- DIRECTIONS -
Give back every line of the data below exactly.

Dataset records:
/---

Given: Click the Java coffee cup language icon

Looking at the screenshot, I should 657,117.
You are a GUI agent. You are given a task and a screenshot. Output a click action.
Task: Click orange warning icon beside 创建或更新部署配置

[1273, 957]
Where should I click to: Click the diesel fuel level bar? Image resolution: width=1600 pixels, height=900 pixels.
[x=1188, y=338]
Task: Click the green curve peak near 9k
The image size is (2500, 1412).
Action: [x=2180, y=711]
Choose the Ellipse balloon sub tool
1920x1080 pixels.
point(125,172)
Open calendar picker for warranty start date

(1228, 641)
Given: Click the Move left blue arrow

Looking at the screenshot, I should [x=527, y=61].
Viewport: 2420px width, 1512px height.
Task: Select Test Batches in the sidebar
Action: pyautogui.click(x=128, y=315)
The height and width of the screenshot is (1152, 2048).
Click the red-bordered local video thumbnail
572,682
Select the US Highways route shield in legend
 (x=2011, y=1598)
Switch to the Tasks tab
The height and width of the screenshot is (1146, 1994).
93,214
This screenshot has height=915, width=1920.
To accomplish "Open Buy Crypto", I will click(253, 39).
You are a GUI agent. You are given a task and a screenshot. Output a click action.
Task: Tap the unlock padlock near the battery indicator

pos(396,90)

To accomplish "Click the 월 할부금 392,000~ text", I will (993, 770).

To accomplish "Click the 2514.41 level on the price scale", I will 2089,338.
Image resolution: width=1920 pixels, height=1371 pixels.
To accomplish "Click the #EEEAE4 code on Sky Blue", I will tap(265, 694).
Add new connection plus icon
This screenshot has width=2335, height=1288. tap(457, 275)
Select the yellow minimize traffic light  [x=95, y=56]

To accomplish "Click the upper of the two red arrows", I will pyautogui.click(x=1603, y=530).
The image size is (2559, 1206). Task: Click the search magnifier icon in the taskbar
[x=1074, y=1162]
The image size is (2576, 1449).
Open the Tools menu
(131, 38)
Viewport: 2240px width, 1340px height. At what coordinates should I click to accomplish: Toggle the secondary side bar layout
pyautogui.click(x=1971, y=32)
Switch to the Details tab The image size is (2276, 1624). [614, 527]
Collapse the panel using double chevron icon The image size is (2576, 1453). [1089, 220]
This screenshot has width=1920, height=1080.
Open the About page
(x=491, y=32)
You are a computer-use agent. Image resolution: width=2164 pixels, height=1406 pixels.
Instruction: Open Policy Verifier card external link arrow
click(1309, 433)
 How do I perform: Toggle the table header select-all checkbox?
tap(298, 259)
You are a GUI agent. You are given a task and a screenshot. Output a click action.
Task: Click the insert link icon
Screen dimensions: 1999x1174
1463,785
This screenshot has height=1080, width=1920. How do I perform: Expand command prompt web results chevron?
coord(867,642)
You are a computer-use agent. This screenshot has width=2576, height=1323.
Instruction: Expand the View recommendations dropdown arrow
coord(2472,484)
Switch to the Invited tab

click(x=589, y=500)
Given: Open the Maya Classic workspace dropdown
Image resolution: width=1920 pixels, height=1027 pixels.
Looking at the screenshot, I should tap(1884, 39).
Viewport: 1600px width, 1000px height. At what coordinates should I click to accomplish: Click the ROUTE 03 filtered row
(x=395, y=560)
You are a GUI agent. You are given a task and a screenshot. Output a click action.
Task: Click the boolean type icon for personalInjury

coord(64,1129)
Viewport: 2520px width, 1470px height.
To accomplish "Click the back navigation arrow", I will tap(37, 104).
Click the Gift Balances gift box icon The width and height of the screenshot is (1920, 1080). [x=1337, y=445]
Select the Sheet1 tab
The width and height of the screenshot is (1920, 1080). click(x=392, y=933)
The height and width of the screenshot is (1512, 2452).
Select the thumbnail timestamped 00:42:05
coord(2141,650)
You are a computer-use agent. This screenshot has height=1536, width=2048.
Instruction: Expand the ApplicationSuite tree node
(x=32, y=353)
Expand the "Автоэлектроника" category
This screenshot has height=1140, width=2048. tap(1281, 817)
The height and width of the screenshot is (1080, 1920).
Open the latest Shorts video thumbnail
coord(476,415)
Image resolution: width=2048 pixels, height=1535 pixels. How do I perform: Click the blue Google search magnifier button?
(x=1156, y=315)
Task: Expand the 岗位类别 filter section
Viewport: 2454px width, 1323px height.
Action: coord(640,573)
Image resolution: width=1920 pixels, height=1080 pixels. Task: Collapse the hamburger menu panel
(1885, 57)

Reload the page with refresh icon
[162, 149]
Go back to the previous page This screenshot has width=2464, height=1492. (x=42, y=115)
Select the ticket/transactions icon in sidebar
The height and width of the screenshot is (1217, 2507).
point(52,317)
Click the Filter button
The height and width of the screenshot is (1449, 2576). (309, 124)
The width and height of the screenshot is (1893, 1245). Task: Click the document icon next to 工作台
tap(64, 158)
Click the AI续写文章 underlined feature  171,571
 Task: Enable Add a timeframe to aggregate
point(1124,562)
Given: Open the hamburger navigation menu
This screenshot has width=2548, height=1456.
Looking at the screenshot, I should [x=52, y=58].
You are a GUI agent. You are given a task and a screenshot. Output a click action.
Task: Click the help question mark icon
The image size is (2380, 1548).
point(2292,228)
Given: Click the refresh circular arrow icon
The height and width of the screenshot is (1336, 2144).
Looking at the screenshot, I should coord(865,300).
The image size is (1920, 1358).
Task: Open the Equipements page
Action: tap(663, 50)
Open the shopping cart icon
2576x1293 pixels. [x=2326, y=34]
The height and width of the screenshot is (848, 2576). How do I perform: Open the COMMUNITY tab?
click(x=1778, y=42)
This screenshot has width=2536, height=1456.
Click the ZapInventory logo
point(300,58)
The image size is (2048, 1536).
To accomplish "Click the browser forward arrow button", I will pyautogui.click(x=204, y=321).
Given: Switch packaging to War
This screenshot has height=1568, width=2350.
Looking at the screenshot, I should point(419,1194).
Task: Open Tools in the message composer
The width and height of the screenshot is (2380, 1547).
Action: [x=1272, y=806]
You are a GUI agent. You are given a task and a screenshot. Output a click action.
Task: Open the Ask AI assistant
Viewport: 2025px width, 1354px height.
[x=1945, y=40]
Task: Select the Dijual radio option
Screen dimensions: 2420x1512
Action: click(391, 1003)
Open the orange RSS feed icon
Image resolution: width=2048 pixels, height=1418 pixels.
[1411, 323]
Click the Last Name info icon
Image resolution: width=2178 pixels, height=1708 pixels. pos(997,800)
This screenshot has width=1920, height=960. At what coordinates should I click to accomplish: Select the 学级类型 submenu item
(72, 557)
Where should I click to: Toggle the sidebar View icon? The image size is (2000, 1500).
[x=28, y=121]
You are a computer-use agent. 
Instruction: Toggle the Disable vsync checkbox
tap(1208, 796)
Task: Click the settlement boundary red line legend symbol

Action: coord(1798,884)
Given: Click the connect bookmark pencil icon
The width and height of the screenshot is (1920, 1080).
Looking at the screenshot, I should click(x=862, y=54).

\---

- SOLUTION BELOW -
Given: Click the Java coffee cup language icon

Looking at the screenshot, I should 657,117.
You are a GUI agent. You are given a task and a screenshot. Output a click action.
Task: Click orange warning icon beside 创建或更新部署配置

[1273, 957]
Where should I click to: Click the diesel fuel level bar? Image resolution: width=1600 pixels, height=900 pixels.
[x=1188, y=338]
Task: Click the green curve peak near 9k
The image size is (2500, 1412).
Action: [x=2180, y=711]
Choose the Ellipse balloon sub tool
1920x1080 pixels.
point(125,172)
Open calendar picker for warranty start date

(1228, 641)
Given: Click the Move left blue arrow

Looking at the screenshot, I should [x=527, y=61].
Viewport: 2420px width, 1512px height.
Task: Select Test Batches in the sidebar
Action: pyautogui.click(x=128, y=315)
The height and width of the screenshot is (1152, 2048).
Click the red-bordered local video thumbnail
572,682
Select the US Highways route shield in legend
 (x=2011, y=1598)
Switch to the Tasks tab
The height and width of the screenshot is (1146, 1994).
93,214
This screenshot has height=915, width=1920.
To accomplish "Open Buy Crypto", I will click(253, 39).
You are a GUI agent. You are given a task and a screenshot. Output a click action.
Task: Tap the unlock padlock near the battery indicator

pos(396,90)

To accomplish "Click the 월 할부금 392,000~ text", I will (993, 770).

To accomplish "Click the 2514.41 level on the price scale", I will 2089,338.
Image resolution: width=1920 pixels, height=1371 pixels.
To accomplish "Click the #EEEAE4 code on Sky Blue", I will tap(265, 694).
Add new connection plus icon
This screenshot has width=2335, height=1288. tap(457, 275)
Select the yellow minimize traffic light  [x=95, y=56]

To accomplish "Click the upper of the two red arrows", I will pyautogui.click(x=1603, y=530).
The image size is (2559, 1206). Task: Click the search magnifier icon in the taskbar
[x=1074, y=1162]
The image size is (2576, 1449).
Open the Tools menu
(131, 38)
Viewport: 2240px width, 1340px height. At what coordinates should I click to accomplish: Toggle the secondary side bar layout
pyautogui.click(x=1971, y=32)
Switch to the Details tab The image size is (2276, 1624). [614, 527]
Collapse the panel using double chevron icon The image size is (2576, 1453). [1089, 220]
This screenshot has width=1920, height=1080.
Open the About page
(x=491, y=32)
You are a computer-use agent. Image resolution: width=2164 pixels, height=1406 pixels.
Instruction: Open Policy Verifier card external link arrow
click(1309, 433)
 How do I perform: Toggle the table header select-all checkbox?
tap(298, 259)
You are a GUI agent. You are given a task and a screenshot. Output a click action.
Task: Click the insert link icon
Screen dimensions: 1999x1174
1463,785
This screenshot has height=1080, width=1920. How do I perform: Expand command prompt web results chevron?
coord(867,642)
You are a computer-use agent. This screenshot has width=2576, height=1323.
Instruction: Expand the View recommendations dropdown arrow
coord(2472,484)
Switch to the Invited tab

click(x=589, y=500)
Given: Open the Maya Classic workspace dropdown
Image resolution: width=1920 pixels, height=1027 pixels.
Looking at the screenshot, I should tap(1884, 39).
Viewport: 1600px width, 1000px height. At what coordinates should I click to accomplish: Click the ROUTE 03 filtered row
(x=395, y=560)
You are a GUI agent. You are given a task and a screenshot. Output a click action.
Task: Click the boolean type icon for personalInjury

coord(64,1129)
Viewport: 2520px width, 1470px height.
To accomplish "Click the back navigation arrow", I will tap(37, 104).
Click the Gift Balances gift box icon The width and height of the screenshot is (1920, 1080). [x=1337, y=445]
Select the Sheet1 tab
The width and height of the screenshot is (1920, 1080). click(x=392, y=933)
The height and width of the screenshot is (1512, 2452).
Select the thumbnail timestamped 00:42:05
coord(2141,650)
You are a computer-use agent. This screenshot has height=1536, width=2048.
Instruction: Expand the ApplicationSuite tree node
(x=32, y=353)
Expand the "Автоэлектроника" category
This screenshot has height=1140, width=2048. tap(1281, 817)
The height and width of the screenshot is (1080, 1920).
Open the latest Shorts video thumbnail
coord(476,415)
Image resolution: width=2048 pixels, height=1535 pixels. How do I perform: Click the blue Google search magnifier button?
(x=1156, y=315)
Task: Expand the 岗位类别 filter section
Viewport: 2454px width, 1323px height.
Action: coord(640,573)
Image resolution: width=1920 pixels, height=1080 pixels. Task: Collapse the hamburger menu panel
(1885, 57)

Reload the page with refresh icon
[162, 149]
Go back to the previous page This screenshot has width=2464, height=1492. (x=42, y=115)
Select the ticket/transactions icon in sidebar
The height and width of the screenshot is (1217, 2507).
point(52,317)
Click the Filter button
The height and width of the screenshot is (1449, 2576). (309, 124)
The width and height of the screenshot is (1893, 1245). Task: Click the document icon next to 工作台
tap(64, 158)
Click the AI续写文章 underlined feature  171,571
 Task: Enable Add a timeframe to aggregate
point(1124,562)
Given: Open the hamburger navigation menu
This screenshot has width=2548, height=1456.
Looking at the screenshot, I should [x=52, y=58].
You are a GUI agent. You are given a task and a screenshot. Output a click action.
Task: Click the help question mark icon
The image size is (2380, 1548).
point(2292,228)
Given: Click the refresh circular arrow icon
The height and width of the screenshot is (1336, 2144).
Looking at the screenshot, I should coord(865,300).
The image size is (1920, 1358).
Task: Open the Equipements page
Action: tap(663, 50)
Open the shopping cart icon
2576x1293 pixels. [x=2326, y=34]
The height and width of the screenshot is (848, 2576). How do I perform: Open the COMMUNITY tab?
click(x=1778, y=42)
This screenshot has width=2536, height=1456.
Click the ZapInventory logo
point(300,58)
The image size is (2048, 1536).
To accomplish "Click the browser forward arrow button", I will pyautogui.click(x=204, y=321).
Given: Switch packaging to War
This screenshot has height=1568, width=2350.
Looking at the screenshot, I should point(419,1194).
Task: Open Tools in the message composer
The width and height of the screenshot is (2380, 1547).
Action: [x=1272, y=806]
You are a GUI agent. You are given a task and a screenshot. Output a click action.
Task: Open the Ask AI assistant
Viewport: 2025px width, 1354px height.
[x=1945, y=40]
Task: Select the Dijual radio option
Screen dimensions: 2420x1512
Action: click(391, 1003)
Open the orange RSS feed icon
Image resolution: width=2048 pixels, height=1418 pixels.
[1411, 323]
Click the Last Name info icon
Image resolution: width=2178 pixels, height=1708 pixels. pos(997,800)
This screenshot has width=1920, height=960. At what coordinates should I click to accomplish: Select the 学级类型 submenu item
(72, 557)
Where should I click to: Toggle the sidebar View icon? The image size is (2000, 1500).
[x=28, y=121]
You are a computer-use agent. 
Instruction: Toggle the Disable vsync checkbox
tap(1208, 796)
Task: Click the settlement boundary red line legend symbol

Action: coord(1798,884)
Given: Click the connect bookmark pencil icon
The width and height of the screenshot is (1920, 1080).
Looking at the screenshot, I should click(x=862, y=54).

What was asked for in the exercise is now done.